On the 3rd day, use the combination of vegetables and fruits. But vegetables such as potatoes, and bananas should be avoided. That will meet the balance of vital vitamins and nutrients.

  • Breakfast: a bowl comprising of apples, berries, and watermelon.
  • Lunch: use a combination of leafy greens and veggies. This makes a large salad.
  • Dinner: Use vegetables such as broccoli, carrots, and spinach.
  • Snacks: use pieces of apples or cucumbers.

Day 4

You should use a mix of milk and bananas. Thus you will find the calcium and protein from milk and energy and potassium from bananas.

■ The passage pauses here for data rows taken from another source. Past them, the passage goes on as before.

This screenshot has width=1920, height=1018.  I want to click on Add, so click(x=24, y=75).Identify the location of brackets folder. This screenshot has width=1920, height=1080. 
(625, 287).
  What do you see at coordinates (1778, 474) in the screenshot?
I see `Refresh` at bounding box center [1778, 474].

  • Breakfast: Use a glass of milk with two bananas.
  • Lunch: utilize a banana smoothie with milk
  • Dinner: use a glass of milk and two bananas
  • Snacks: use either a glass of milk or one banana

Day 5

On day 5, you should introduce protein that will help to reduce muscles. Use tomatoes which are rich in antioxidants and helps digestion.

  • Breakfast: grilled fish or chicken may be used with a few tomato pieces.
  • Lunch: use grilled fish or chicken along with steamed tomatoes.
  • Dinner: slight portion of protein with raw tomatoes
  • Snacks: Use some slices of tomatoes.

Day 6

To maintain taking in low calories, you should continue protein along with vegetables to keep up your energy.

  • Breakfast: Eggs or grilled chicken mixed with spinach.
  • Lunch: use a mixture of vegetables and fish/chicken.
  • Dinner: use a large bowl of vegetable soup with lean protein.
  • Snacks: use carrot or cucumber sticks.

Day 7

On the last of your plan, you should use brown rice to get fiber and energy. Combine it with fruits and vegetables for a balanced day.

  • Breakfast: use a mixture of vegetables and rice.
  • Lunch: soup having a combination of rice and vegetables.
  • Dinner: utilize steamed vegetables with brown rice.
  • Snacks: use fresh fruit juice without added sugar.

Having said that, if you are searching for a plan that will reduce your weight in a short period of time, it is vital to consult with a healthcare provider prior to starting any extreme diet.